### Dataset excerpts
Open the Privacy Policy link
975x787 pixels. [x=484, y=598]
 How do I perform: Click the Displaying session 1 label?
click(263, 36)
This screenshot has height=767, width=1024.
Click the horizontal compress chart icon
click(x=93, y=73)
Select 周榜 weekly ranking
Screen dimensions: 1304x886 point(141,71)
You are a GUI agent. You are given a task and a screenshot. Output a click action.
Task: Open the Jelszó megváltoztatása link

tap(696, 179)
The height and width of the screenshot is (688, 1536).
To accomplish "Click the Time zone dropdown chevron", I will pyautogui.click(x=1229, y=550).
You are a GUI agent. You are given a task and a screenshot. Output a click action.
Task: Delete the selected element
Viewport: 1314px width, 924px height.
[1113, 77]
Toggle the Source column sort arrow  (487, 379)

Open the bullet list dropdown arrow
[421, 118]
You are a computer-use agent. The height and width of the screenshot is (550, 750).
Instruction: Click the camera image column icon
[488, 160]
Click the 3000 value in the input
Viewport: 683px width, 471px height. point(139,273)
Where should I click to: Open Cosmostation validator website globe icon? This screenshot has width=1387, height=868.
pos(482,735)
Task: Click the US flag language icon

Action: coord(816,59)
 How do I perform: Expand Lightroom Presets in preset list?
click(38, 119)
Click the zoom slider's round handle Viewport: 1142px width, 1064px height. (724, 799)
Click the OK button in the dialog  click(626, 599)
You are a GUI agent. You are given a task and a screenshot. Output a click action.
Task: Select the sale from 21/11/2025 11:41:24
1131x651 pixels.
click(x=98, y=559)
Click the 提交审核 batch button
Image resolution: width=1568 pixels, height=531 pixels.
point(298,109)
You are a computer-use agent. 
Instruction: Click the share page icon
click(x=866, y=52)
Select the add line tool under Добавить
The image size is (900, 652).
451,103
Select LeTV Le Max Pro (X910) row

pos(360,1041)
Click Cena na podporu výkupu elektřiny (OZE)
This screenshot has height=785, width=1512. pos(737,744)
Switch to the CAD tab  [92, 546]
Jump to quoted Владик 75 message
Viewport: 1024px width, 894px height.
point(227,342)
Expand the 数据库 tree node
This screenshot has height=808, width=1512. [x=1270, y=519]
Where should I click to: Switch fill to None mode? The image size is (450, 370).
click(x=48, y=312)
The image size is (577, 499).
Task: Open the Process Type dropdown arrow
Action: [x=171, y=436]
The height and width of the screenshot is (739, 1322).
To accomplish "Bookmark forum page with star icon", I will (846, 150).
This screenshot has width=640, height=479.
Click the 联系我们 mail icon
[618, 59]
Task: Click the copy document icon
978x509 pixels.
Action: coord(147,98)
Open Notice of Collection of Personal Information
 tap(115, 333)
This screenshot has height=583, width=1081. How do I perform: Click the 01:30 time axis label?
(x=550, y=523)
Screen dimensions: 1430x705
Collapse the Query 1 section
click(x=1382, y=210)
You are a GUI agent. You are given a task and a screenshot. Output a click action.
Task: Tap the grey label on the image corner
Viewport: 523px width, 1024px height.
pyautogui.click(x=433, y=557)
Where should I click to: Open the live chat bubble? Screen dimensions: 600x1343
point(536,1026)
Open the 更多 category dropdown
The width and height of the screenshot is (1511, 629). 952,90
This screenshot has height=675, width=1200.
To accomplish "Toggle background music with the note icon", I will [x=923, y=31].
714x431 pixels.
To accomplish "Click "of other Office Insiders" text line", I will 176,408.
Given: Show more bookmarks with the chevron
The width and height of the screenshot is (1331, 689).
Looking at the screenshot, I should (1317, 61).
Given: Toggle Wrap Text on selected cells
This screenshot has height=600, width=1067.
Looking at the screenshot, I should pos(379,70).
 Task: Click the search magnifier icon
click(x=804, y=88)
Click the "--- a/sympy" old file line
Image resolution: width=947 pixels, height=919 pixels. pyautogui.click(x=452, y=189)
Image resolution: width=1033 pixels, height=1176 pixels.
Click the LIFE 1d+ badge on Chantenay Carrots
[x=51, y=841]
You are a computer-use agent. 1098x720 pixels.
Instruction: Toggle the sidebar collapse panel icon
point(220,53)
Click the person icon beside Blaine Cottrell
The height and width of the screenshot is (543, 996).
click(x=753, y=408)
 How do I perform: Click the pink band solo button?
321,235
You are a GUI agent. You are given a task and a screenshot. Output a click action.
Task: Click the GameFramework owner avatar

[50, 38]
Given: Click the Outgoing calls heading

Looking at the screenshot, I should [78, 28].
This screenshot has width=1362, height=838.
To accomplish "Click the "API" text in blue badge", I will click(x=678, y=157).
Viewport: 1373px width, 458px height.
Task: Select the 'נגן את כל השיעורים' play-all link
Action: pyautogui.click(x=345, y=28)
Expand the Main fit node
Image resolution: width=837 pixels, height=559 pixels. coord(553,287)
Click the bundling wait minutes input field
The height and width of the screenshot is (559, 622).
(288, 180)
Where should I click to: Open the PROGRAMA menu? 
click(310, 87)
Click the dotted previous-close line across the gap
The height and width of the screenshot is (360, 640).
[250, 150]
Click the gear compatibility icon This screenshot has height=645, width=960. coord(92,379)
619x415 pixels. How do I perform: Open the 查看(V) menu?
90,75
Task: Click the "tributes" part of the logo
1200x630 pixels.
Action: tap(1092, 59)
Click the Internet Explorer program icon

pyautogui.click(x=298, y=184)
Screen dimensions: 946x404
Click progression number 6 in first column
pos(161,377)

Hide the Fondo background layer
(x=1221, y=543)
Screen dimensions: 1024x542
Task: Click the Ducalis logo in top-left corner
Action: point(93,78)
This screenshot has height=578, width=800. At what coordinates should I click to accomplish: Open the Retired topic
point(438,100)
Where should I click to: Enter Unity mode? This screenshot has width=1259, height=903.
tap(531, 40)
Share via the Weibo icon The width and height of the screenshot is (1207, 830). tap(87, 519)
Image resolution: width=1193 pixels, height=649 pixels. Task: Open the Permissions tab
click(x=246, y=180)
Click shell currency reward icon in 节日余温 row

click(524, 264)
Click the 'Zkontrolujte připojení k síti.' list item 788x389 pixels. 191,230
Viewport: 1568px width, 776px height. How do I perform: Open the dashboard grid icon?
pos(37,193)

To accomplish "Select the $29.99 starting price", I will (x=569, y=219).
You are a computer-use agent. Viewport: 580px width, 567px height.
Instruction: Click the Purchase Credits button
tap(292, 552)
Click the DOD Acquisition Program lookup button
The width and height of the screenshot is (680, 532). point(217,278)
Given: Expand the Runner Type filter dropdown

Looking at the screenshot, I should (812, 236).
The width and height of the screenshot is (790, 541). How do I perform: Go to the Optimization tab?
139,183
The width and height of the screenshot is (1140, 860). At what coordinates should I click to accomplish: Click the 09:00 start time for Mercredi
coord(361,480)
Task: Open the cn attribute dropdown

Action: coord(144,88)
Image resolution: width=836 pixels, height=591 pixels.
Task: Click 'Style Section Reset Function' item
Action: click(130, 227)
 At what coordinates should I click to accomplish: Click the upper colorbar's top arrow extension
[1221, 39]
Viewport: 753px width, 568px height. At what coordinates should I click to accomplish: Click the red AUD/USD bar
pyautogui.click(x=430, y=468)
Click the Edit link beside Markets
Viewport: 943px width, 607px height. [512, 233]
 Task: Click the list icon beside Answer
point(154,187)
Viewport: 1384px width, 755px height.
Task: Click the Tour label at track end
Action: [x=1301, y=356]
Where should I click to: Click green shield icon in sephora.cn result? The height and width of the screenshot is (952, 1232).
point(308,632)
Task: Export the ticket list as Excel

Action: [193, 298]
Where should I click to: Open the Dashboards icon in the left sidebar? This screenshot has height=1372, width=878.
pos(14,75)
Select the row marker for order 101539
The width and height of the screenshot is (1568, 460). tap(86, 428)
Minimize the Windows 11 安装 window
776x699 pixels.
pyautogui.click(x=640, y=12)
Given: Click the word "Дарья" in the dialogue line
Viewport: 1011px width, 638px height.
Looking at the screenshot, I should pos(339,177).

### Problem details
Your task is to retype the entries verbatim, starting with the line that holds "Click Cena na podporu výkupu elektřiny (OZE)" and stopping after the line that holds "Task: Click the copy document icon".

### Answer for the task
Click Cena na podporu výkupu elektřiny (OZE)
This screenshot has height=785, width=1512. pos(737,744)
Switch to the CAD tab  [92, 546]
Jump to quoted Владик 75 message
Viewport: 1024px width, 894px height.
point(227,342)
Expand the 数据库 tree node
This screenshot has height=808, width=1512. [x=1270, y=519]
Where should I click to: Switch fill to None mode? The image size is (450, 370).
click(x=48, y=312)
The image size is (577, 499).
Task: Open the Process Type dropdown arrow
Action: [x=171, y=436]
The height and width of the screenshot is (739, 1322).
To accomplish "Bookmark forum page with star icon", I will (846, 150).
This screenshot has width=640, height=479.
Click the 联系我们 mail icon
[618, 59]
Task: Click the copy document icon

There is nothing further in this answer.